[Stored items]
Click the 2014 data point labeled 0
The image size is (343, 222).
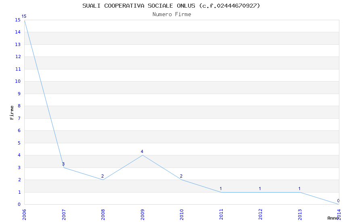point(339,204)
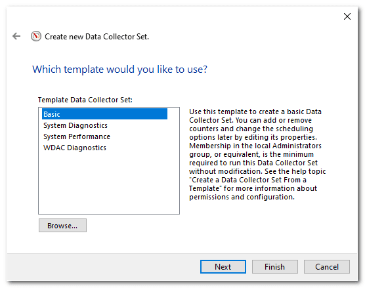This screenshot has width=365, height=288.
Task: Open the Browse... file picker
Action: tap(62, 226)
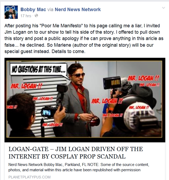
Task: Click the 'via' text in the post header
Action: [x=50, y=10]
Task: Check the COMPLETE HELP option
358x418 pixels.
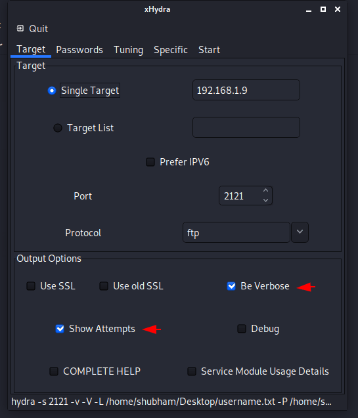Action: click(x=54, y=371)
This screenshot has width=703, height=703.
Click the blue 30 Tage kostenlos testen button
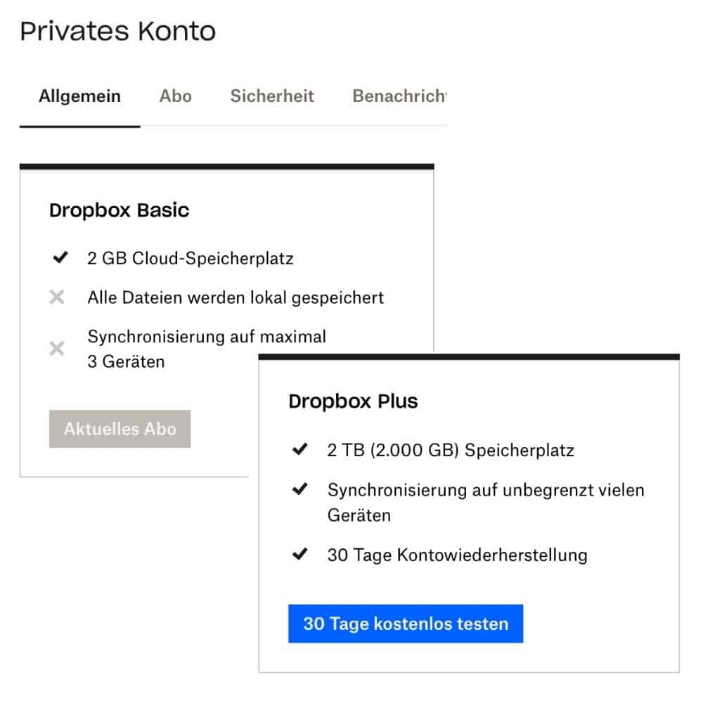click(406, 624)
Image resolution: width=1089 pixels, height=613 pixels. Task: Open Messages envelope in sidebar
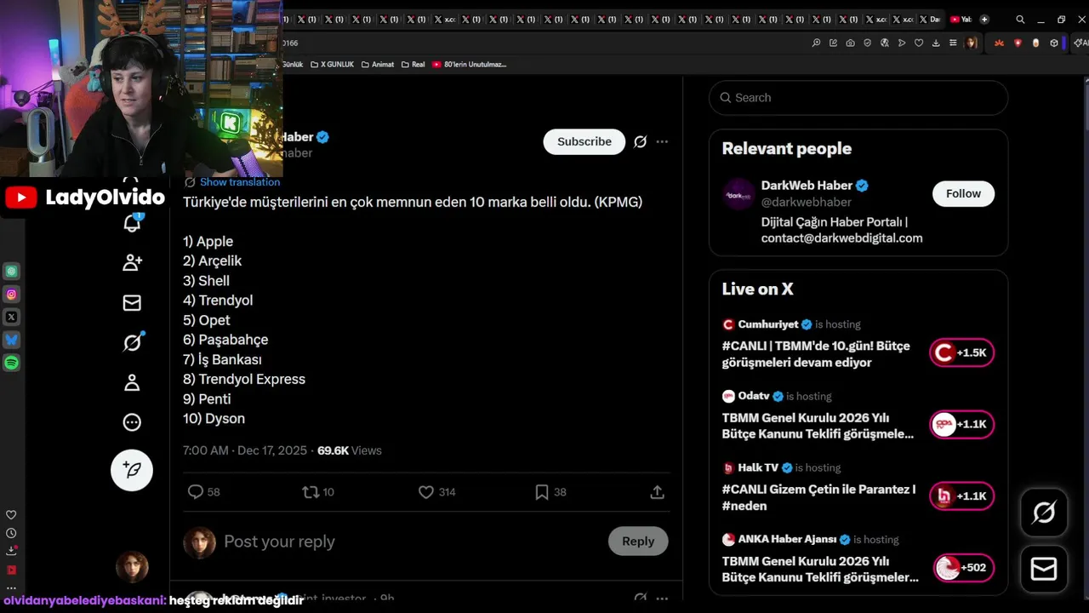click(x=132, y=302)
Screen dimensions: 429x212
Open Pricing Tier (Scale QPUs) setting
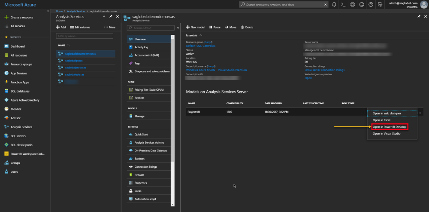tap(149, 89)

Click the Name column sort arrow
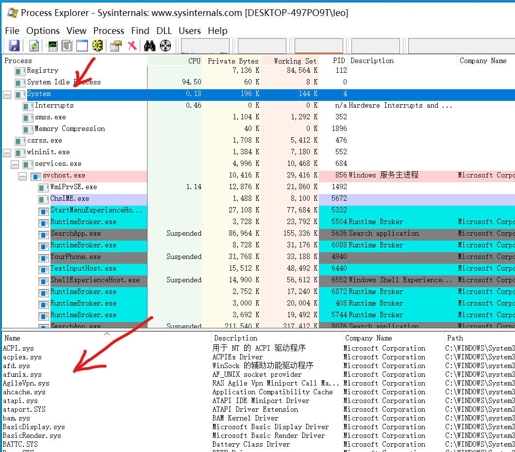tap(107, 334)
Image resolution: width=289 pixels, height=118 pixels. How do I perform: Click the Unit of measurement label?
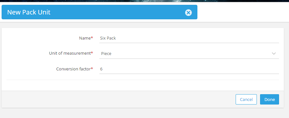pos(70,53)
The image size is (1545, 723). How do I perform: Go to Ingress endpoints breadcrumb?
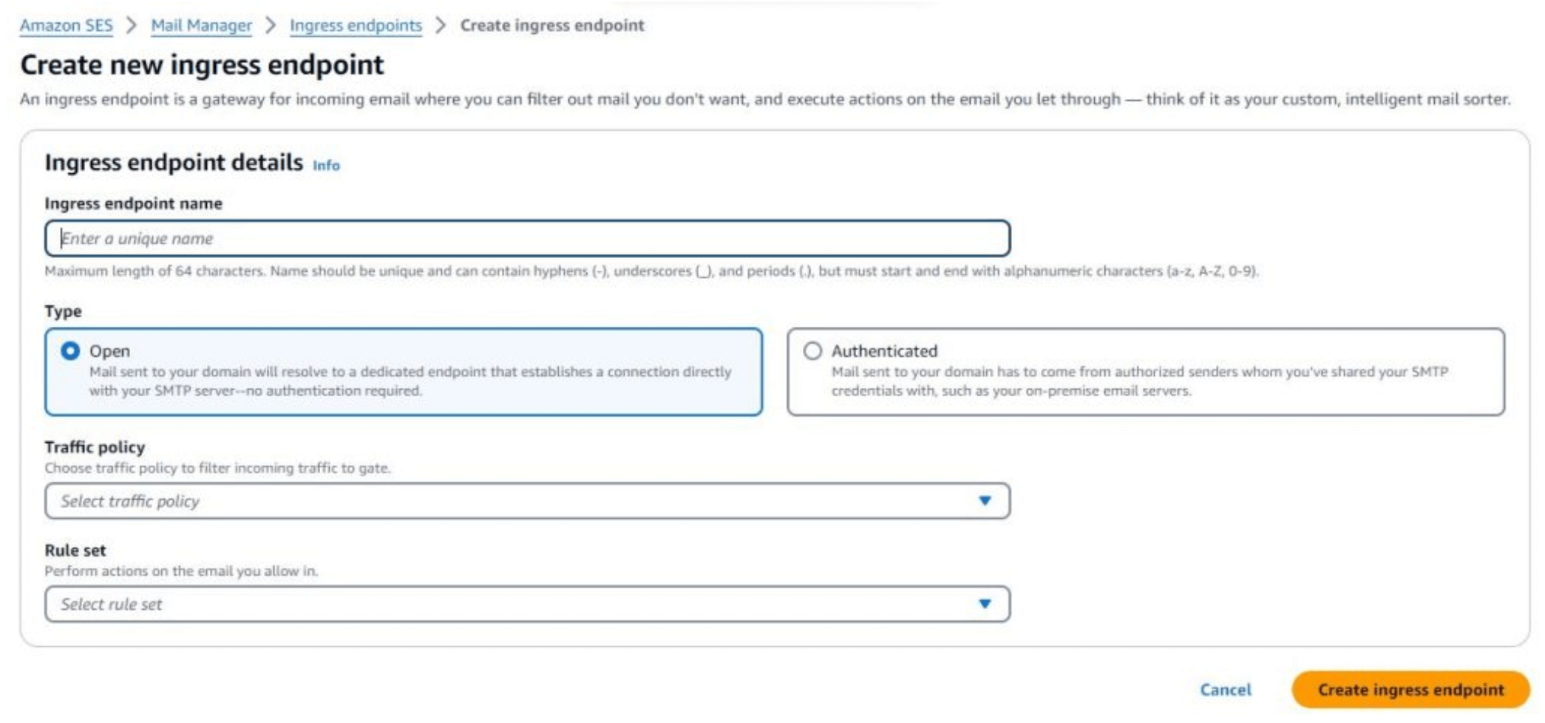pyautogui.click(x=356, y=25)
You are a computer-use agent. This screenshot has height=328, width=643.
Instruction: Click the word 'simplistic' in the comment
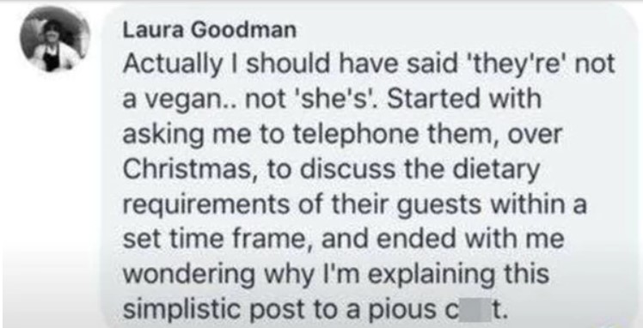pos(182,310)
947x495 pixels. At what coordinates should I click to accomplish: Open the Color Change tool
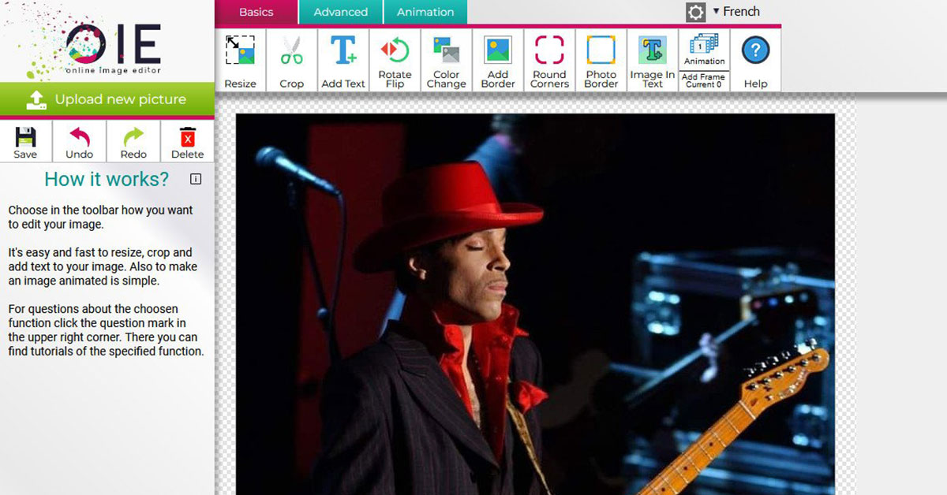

[Aim of the task] Nothing in the entries above should change when they are printed again, except that the pictures are dropped.

[The answer]
Click the 2014 data point labeled 0
The image size is (343, 222).
point(339,204)
This screenshot has width=365, height=288.
Task: Open the Browse... file picker
Action: tap(62, 226)
Task: Click the 'via' text in the post header
Action: [x=50, y=10]
Task: Check the COMPLETE HELP option
358x418 pixels.
Action: click(x=54, y=371)
This screenshot has width=703, height=703.
Click the blue 30 Tage kostenlos testen button
click(406, 624)
Image resolution: width=1089 pixels, height=613 pixels. Task: Open Messages envelope in sidebar
click(x=132, y=302)
Screen dimensions: 429x212
Open Pricing Tier (Scale QPUs) setting
tap(149, 89)

Click the Name column sort arrow
tap(107, 334)
Image resolution: width=289 pixels, height=118 pixels. How do I perform: Click the Unit of measurement label?
pos(70,53)
The image size is (1545, 723). How do I perform: Go to Ingress endpoints breadcrumb?
pyautogui.click(x=356, y=25)
You are a computer-use agent. This screenshot has height=328, width=643.
Instruction: Click the word 'simplistic' in the comment
pos(182,310)
947x495 pixels. At what coordinates should I click to accomplish: Open the Color Change tool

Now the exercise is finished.